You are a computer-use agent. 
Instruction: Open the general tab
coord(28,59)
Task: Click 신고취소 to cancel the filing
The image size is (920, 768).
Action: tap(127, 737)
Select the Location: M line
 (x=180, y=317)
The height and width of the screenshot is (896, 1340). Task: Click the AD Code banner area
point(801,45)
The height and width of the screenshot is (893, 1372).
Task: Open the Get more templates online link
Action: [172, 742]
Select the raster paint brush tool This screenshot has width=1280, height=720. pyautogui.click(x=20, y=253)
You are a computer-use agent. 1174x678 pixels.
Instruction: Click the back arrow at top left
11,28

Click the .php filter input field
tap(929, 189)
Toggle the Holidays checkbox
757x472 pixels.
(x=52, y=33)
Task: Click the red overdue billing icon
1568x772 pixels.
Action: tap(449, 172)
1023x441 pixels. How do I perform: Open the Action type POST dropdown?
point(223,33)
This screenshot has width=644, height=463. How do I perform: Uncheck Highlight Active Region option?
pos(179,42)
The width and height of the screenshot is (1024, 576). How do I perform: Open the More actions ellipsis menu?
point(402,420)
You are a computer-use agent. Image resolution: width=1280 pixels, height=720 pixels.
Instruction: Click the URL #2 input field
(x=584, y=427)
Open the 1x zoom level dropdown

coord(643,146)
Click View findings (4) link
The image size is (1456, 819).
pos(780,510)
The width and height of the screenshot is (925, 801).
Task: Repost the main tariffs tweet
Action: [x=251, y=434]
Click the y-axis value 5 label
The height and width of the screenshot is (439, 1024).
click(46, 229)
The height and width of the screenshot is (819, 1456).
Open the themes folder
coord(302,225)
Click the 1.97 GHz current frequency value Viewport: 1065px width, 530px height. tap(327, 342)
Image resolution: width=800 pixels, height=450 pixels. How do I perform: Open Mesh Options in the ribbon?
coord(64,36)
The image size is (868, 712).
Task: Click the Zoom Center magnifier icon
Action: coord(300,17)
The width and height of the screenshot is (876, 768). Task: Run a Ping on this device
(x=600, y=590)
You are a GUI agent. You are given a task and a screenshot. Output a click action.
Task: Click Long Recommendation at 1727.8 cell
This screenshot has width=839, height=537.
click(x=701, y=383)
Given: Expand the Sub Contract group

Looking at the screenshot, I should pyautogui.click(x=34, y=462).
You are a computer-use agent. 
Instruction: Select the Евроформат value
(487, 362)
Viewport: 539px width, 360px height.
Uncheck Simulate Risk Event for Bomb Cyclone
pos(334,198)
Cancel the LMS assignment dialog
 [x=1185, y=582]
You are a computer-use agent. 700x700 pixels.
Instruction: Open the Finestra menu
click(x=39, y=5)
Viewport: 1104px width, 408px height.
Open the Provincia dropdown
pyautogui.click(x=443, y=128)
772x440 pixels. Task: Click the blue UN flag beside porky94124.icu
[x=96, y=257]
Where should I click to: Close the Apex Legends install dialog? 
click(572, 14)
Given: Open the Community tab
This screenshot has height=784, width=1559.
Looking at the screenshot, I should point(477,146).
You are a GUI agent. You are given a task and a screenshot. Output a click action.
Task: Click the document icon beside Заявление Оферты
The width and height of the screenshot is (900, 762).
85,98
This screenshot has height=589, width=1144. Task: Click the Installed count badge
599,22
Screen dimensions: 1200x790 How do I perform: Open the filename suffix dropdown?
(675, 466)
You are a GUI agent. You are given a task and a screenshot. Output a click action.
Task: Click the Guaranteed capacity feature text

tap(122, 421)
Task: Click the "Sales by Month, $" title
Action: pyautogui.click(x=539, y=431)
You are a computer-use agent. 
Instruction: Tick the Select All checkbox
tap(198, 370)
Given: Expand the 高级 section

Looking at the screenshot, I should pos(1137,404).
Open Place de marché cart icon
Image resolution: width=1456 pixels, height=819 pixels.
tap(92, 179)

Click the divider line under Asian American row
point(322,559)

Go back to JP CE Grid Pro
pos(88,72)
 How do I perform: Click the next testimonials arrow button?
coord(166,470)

______

§ **Written exercise**: Copy every line of the listing above exactly as it appears, from the first line to the last.

§ **Task solution**:
You are a computer-use agent. 
Instruction: Open the general tab
coord(28,59)
Task: Click 신고취소 to cancel the filing
The image size is (920, 768).
Action: tap(127, 737)
Select the Location: M line
 (x=180, y=317)
The height and width of the screenshot is (896, 1340). Task: Click the AD Code banner area
point(801,45)
The height and width of the screenshot is (893, 1372).
Task: Open the Get more templates online link
Action: [172, 742]
Select the raster paint brush tool This screenshot has width=1280, height=720. pyautogui.click(x=20, y=253)
You are a computer-use agent. 1174x678 pixels.
Instruction: Click the back arrow at top left
11,28

Click the .php filter input field
tap(929, 189)
Toggle the Holidays checkbox
757x472 pixels.
(x=52, y=33)
Task: Click the red overdue billing icon
1568x772 pixels.
Action: tap(449, 172)
1023x441 pixels. How do I perform: Open the Action type POST dropdown?
point(223,33)
This screenshot has width=644, height=463. How do I perform: Uncheck Highlight Active Region option?
pos(179,42)
The width and height of the screenshot is (1024, 576). How do I perform: Open the More actions ellipsis menu?
point(402,420)
You are a computer-use agent. Image resolution: width=1280 pixels, height=720 pixels.
Instruction: Click the URL #2 input field
(x=584, y=427)
Open the 1x zoom level dropdown

coord(643,146)
Click View findings (4) link
The image size is (1456, 819).
pos(780,510)
The width and height of the screenshot is (925, 801).
Task: Repost the main tariffs tweet
Action: [x=251, y=434]
Click the y-axis value 5 label
The height and width of the screenshot is (439, 1024).
click(46, 229)
The height and width of the screenshot is (819, 1456).
Open the themes folder
coord(302,225)
Click the 1.97 GHz current frequency value Viewport: 1065px width, 530px height. tap(327, 342)
Image resolution: width=800 pixels, height=450 pixels. How do I perform: Open Mesh Options in the ribbon?
coord(64,36)
The image size is (868, 712).
Task: Click the Zoom Center magnifier icon
Action: coord(300,17)
The width and height of the screenshot is (876, 768). Task: Run a Ping on this device
(x=600, y=590)
You are a GUI agent. You are given a task and a screenshot. Output a click action.
Task: Click Long Recommendation at 1727.8 cell
This screenshot has width=839, height=537.
click(x=701, y=383)
Given: Expand the Sub Contract group

Looking at the screenshot, I should pyautogui.click(x=34, y=462).
You are a computer-use agent. 
Instruction: Select the Евроформат value
(487, 362)
Viewport: 539px width, 360px height.
Uncheck Simulate Risk Event for Bomb Cyclone
pos(334,198)
Cancel the LMS assignment dialog
 [x=1185, y=582]
You are a computer-use agent. 700x700 pixels.
Instruction: Open the Finestra menu
click(x=39, y=5)
Viewport: 1104px width, 408px height.
Open the Provincia dropdown
pyautogui.click(x=443, y=128)
772x440 pixels. Task: Click the blue UN flag beside porky94124.icu
[x=96, y=257]
Where should I click to: Close the Apex Legends install dialog? 
click(572, 14)
Given: Open the Community tab
This screenshot has height=784, width=1559.
Looking at the screenshot, I should point(477,146).
You are a GUI agent. You are given a task and a screenshot. Output a click action.
Task: Click the document icon beside Заявление Оферты
The width and height of the screenshot is (900, 762).
85,98
This screenshot has height=589, width=1144. Task: Click the Installed count badge
599,22
Screen dimensions: 1200x790 How do I perform: Open the filename suffix dropdown?
(675, 466)
You are a GUI agent. You are given a task and a screenshot. Output a click action.
Task: Click the Guaranteed capacity feature text

tap(122, 421)
Task: Click the "Sales by Month, $" title
Action: pyautogui.click(x=539, y=431)
You are a computer-use agent. 
Instruction: Tick the Select All checkbox
tap(198, 370)
Given: Expand the 高级 section

Looking at the screenshot, I should pos(1137,404).
Open Place de marché cart icon
Image resolution: width=1456 pixels, height=819 pixels.
tap(92, 179)

Click the divider line under Asian American row
point(322,559)

Go back to JP CE Grid Pro
pos(88,72)
 How do I perform: Click the next testimonials arrow button?
coord(166,470)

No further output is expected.